(Dataset records)
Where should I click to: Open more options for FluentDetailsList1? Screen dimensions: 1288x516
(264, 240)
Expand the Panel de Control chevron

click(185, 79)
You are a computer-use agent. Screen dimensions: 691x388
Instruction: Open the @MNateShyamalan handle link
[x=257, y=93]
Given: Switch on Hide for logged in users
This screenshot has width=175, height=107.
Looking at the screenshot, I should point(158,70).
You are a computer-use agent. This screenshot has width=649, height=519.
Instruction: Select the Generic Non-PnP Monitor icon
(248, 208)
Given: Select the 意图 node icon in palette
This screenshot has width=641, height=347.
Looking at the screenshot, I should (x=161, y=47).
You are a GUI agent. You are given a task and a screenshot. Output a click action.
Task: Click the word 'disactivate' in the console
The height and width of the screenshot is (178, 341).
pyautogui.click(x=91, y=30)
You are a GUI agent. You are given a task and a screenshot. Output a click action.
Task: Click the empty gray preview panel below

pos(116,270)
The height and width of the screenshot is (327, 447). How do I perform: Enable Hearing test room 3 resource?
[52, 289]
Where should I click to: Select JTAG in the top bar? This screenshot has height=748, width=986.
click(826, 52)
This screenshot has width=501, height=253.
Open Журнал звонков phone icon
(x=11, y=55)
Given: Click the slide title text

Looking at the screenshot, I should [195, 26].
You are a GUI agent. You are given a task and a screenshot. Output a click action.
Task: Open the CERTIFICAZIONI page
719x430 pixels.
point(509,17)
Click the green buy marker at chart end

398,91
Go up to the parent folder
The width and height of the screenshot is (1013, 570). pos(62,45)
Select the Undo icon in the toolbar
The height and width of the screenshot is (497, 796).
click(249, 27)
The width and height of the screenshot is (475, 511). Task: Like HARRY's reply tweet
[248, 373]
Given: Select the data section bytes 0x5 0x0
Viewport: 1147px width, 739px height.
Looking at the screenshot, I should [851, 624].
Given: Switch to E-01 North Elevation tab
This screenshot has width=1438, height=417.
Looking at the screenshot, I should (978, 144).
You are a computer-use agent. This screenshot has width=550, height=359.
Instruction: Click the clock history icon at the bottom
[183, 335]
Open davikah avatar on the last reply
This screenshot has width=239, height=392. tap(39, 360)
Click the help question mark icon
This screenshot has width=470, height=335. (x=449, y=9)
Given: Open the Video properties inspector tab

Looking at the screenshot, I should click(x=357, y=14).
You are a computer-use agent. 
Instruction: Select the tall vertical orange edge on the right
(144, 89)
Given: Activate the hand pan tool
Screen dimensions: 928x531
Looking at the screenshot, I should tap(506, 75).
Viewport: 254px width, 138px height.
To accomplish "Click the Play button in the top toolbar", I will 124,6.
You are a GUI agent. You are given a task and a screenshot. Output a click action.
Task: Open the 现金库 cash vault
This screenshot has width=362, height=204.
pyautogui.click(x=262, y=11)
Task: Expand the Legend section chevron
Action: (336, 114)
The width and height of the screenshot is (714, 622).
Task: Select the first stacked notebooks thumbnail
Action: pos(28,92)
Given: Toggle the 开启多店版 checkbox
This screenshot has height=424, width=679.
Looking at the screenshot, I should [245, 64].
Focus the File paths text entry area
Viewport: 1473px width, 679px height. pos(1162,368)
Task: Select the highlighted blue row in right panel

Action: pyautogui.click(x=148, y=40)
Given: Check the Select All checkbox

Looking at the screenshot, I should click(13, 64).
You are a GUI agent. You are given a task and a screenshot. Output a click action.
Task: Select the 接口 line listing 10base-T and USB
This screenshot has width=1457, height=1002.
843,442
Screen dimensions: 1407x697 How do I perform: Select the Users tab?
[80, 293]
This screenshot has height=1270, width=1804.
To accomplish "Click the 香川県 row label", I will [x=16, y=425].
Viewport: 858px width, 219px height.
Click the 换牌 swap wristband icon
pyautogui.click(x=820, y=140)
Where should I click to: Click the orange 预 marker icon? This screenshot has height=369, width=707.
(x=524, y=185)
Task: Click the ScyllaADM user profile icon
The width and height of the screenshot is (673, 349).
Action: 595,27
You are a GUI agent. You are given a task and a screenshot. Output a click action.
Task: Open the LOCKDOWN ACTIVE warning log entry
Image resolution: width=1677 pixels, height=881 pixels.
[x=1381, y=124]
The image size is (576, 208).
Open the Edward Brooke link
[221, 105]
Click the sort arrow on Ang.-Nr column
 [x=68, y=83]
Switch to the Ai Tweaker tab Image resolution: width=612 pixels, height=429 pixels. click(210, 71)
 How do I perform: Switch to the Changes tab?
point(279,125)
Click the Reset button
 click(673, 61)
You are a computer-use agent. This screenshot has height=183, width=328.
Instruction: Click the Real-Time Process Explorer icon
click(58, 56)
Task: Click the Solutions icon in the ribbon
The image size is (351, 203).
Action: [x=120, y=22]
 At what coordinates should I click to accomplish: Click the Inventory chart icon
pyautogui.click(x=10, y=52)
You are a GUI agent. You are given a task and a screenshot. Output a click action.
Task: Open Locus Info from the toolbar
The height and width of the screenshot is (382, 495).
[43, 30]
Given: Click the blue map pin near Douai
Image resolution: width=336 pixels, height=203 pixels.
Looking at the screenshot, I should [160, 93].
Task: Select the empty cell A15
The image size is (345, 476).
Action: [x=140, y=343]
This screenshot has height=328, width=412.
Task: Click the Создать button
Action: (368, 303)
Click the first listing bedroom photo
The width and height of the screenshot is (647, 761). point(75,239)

- **What the task requires**: Copy every line of the records above word for word, with nothing changed.

- **Answer to the exercise**:
Where should I click to: Open more options for FluentDetailsList1? Screen dimensions: 1288x516
(264, 240)
Expand the Panel de Control chevron

click(185, 79)
You are a computer-use agent. Screen dimensions: 691x388
Instruction: Open the @MNateShyamalan handle link
[x=257, y=93]
Given: Switch on Hide for logged in users
This screenshot has width=175, height=107.
Looking at the screenshot, I should point(158,70).
You are a computer-use agent. This screenshot has width=649, height=519.
Instruction: Select the Generic Non-PnP Monitor icon
(248, 208)
Given: Select the 意图 node icon in palette
This screenshot has width=641, height=347.
Looking at the screenshot, I should (x=161, y=47).
You are a GUI agent. You are given a task and a screenshot. Output a click action.
Task: Click the word 'disactivate' in the console
The height and width of the screenshot is (178, 341).
pyautogui.click(x=91, y=30)
You are a GUI agent. You are given a task and a screenshot. Output a click action.
Task: Click the empty gray preview panel below

pos(116,270)
The height and width of the screenshot is (327, 447). How do I perform: Enable Hearing test room 3 resource?
[52, 289]
Where should I click to: Select JTAG in the top bar? This screenshot has height=748, width=986.
click(826, 52)
This screenshot has width=501, height=253.
Open Журнал звонков phone icon
(x=11, y=55)
Given: Click the slide title text

Looking at the screenshot, I should [195, 26].
You are a GUI agent. You are given a task and a screenshot. Output a click action.
Task: Open the CERTIFICAZIONI page
719x430 pixels.
point(509,17)
Click the green buy marker at chart end

398,91
Go up to the parent folder
The width and height of the screenshot is (1013, 570). pos(62,45)
Select the Undo icon in the toolbar
The height and width of the screenshot is (497, 796).
click(249, 27)
The width and height of the screenshot is (475, 511). Task: Like HARRY's reply tweet
[248, 373]
Given: Select the data section bytes 0x5 0x0
Viewport: 1147px width, 739px height.
Looking at the screenshot, I should [851, 624].
Given: Switch to E-01 North Elevation tab
This screenshot has width=1438, height=417.
Looking at the screenshot, I should (978, 144).
You are a computer-use agent. This screenshot has width=550, height=359.
Instruction: Click the clock history icon at the bottom
[183, 335]
Open davikah avatar on the last reply
This screenshot has width=239, height=392. tap(39, 360)
Click the help question mark icon
This screenshot has width=470, height=335. (x=449, y=9)
Given: Open the Video properties inspector tab

Looking at the screenshot, I should click(x=357, y=14).
You are a computer-use agent. 
Instruction: Select the tall vertical orange edge on the right
(144, 89)
Given: Activate the hand pan tool
Screen dimensions: 928x531
Looking at the screenshot, I should tap(506, 75).
Viewport: 254px width, 138px height.
To accomplish "Click the Play button in the top toolbar", I will 124,6.
You are a GUI agent. You are given a task and a screenshot. Output a click action.
Task: Open the 现金库 cash vault
This screenshot has width=362, height=204.
pyautogui.click(x=262, y=11)
Task: Expand the Legend section chevron
Action: (336, 114)
The width and height of the screenshot is (714, 622).
Task: Select the first stacked notebooks thumbnail
Action: pos(28,92)
Given: Toggle the 开启多店版 checkbox
This screenshot has height=424, width=679.
Looking at the screenshot, I should [245, 64].
Focus the File paths text entry area
Viewport: 1473px width, 679px height. pos(1162,368)
Task: Select the highlighted blue row in right panel

Action: pyautogui.click(x=148, y=40)
Given: Check the Select All checkbox

Looking at the screenshot, I should click(13, 64).
You are a GUI agent. You are given a task and a screenshot. Output a click action.
Task: Select the 接口 line listing 10base-T and USB
This screenshot has width=1457, height=1002.
843,442
Screen dimensions: 1407x697 How do I perform: Select the Users tab?
[80, 293]
This screenshot has height=1270, width=1804.
To accomplish "Click the 香川県 row label", I will [x=16, y=425].
Viewport: 858px width, 219px height.
Click the 换牌 swap wristband icon
pyautogui.click(x=820, y=140)
Where should I click to: Click the orange 预 marker icon? This screenshot has height=369, width=707.
(x=524, y=185)
Task: Click the ScyllaADM user profile icon
The width and height of the screenshot is (673, 349).
Action: 595,27
You are a GUI agent. You are given a task and a screenshot. Output a click action.
Task: Open the LOCKDOWN ACTIVE warning log entry
Image resolution: width=1677 pixels, height=881 pixels.
[x=1381, y=124]
The image size is (576, 208).
Open the Edward Brooke link
[221, 105]
Click the sort arrow on Ang.-Nr column
 [x=68, y=83]
Switch to the Ai Tweaker tab Image resolution: width=612 pixels, height=429 pixels. click(210, 71)
 How do I perform: Switch to the Changes tab?
point(279,125)
Click the Reset button
 click(673, 61)
You are a computer-use agent. This screenshot has height=183, width=328.
Instruction: Click the Real-Time Process Explorer icon
click(58, 56)
Task: Click the Solutions icon in the ribbon
The image size is (351, 203).
Action: [x=120, y=22]
 At what coordinates should I click to accomplish: Click the Inventory chart icon
pyautogui.click(x=10, y=52)
You are a GUI agent. You are given a task and a screenshot. Output a click action.
Task: Open Locus Info from the toolbar
The height and width of the screenshot is (382, 495).
[43, 30]
Given: Click the blue map pin near Douai
Image resolution: width=336 pixels, height=203 pixels.
Looking at the screenshot, I should [160, 93].
Task: Select the empty cell A15
The image size is (345, 476).
Action: [x=140, y=343]
This screenshot has height=328, width=412.
Task: Click the Создать button
Action: (368, 303)
Click the first listing bedroom photo
The width and height of the screenshot is (647, 761). point(75,239)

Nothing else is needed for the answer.